# Stanley #66 Hand Beader



## Boomr99 (Jul 1, 2009)

Here is another freshly restored tool. It is a vintage type 7, (1893 - 1899) #66 beading tool. It works much like a small scraper (similar to the #80) but uses a small beaded blade instead of a flat scraper. The fence allows you to reference off the edge of your work. Originally, this tool would have come with two fences, the straight one which I have, and a curved one as well (convex). I may just make my own curved one for those real tight inside curved pieces. It came with one original blade, but I bough a new set from St. James Bay Tool Co. I don't know how I could have lived without this tool!
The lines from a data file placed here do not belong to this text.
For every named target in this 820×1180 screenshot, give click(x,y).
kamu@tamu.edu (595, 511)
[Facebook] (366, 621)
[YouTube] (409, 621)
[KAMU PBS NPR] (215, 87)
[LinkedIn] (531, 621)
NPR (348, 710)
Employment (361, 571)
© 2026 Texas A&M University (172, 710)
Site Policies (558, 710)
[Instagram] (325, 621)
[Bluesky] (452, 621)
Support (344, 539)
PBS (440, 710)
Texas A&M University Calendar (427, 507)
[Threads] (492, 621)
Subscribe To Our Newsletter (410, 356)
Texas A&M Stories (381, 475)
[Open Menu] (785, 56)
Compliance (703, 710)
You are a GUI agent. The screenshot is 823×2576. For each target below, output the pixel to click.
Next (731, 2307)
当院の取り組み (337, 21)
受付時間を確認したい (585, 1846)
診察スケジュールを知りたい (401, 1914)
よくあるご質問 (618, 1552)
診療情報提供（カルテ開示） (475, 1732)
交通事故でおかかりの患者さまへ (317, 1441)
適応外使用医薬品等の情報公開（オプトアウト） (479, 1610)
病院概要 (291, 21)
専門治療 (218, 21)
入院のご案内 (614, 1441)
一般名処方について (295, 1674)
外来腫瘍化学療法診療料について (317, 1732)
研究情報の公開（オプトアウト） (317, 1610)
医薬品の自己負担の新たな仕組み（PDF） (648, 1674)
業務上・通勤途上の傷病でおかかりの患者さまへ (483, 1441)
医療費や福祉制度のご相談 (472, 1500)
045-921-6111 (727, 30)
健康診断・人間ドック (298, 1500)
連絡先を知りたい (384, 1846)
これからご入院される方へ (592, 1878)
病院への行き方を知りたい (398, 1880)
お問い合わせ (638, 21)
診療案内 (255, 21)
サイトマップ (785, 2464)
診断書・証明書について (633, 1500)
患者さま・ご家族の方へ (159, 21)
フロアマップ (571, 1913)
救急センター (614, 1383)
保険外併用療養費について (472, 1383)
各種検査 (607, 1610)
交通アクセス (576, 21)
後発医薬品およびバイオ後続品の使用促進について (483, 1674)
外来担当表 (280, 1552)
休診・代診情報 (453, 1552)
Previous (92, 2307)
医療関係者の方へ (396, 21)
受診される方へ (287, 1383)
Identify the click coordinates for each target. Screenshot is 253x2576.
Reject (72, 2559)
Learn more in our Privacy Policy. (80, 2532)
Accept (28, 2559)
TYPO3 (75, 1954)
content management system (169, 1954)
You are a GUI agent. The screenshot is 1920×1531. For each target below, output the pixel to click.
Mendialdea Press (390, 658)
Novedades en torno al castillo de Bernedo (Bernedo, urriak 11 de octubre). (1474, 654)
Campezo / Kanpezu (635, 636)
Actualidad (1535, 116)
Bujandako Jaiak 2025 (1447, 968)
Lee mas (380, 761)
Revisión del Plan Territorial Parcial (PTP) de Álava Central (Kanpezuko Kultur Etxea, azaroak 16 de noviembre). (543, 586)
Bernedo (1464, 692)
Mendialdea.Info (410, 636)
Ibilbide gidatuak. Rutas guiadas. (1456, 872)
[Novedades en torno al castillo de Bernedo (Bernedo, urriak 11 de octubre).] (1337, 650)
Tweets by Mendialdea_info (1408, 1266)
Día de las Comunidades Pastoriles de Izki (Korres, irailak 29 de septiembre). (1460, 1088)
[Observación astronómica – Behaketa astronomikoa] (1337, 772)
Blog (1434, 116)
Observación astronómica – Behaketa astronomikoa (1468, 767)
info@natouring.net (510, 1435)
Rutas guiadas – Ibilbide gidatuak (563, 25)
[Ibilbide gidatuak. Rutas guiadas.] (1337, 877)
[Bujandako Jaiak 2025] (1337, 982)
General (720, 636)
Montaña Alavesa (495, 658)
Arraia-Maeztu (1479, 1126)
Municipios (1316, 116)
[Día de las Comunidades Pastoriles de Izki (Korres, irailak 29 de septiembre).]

I love it. The beading adds just such a nice touch to this project, and I'm sure I will start using it often. This is being used on birch, which will be the curved headboard and footboard of my kids beds.


----------



## WadeHolloway (Aug 31, 2012)

Nice job, looks really good, looks like you did a great job restoring it.


----------



## Smitty_Cabinetshop (Mar 26, 2011)

Gotta love the #66! I agree it puts a cool touch on pieces when used sparingly, and your headboard / footboard certainly look great.


----------



## BrandonW (Apr 27, 2010)

Lie-Nielsen sells a curved fence replacement part for their 66, which is based on the Stanley 66, so I think it should fit.

http://www.lie-nielsen.com/catalog.php?sku=66


----------



## BrownDog (Mar 2, 2012)

Nice job on the restoration and on the beading. These things are fun to use.


----------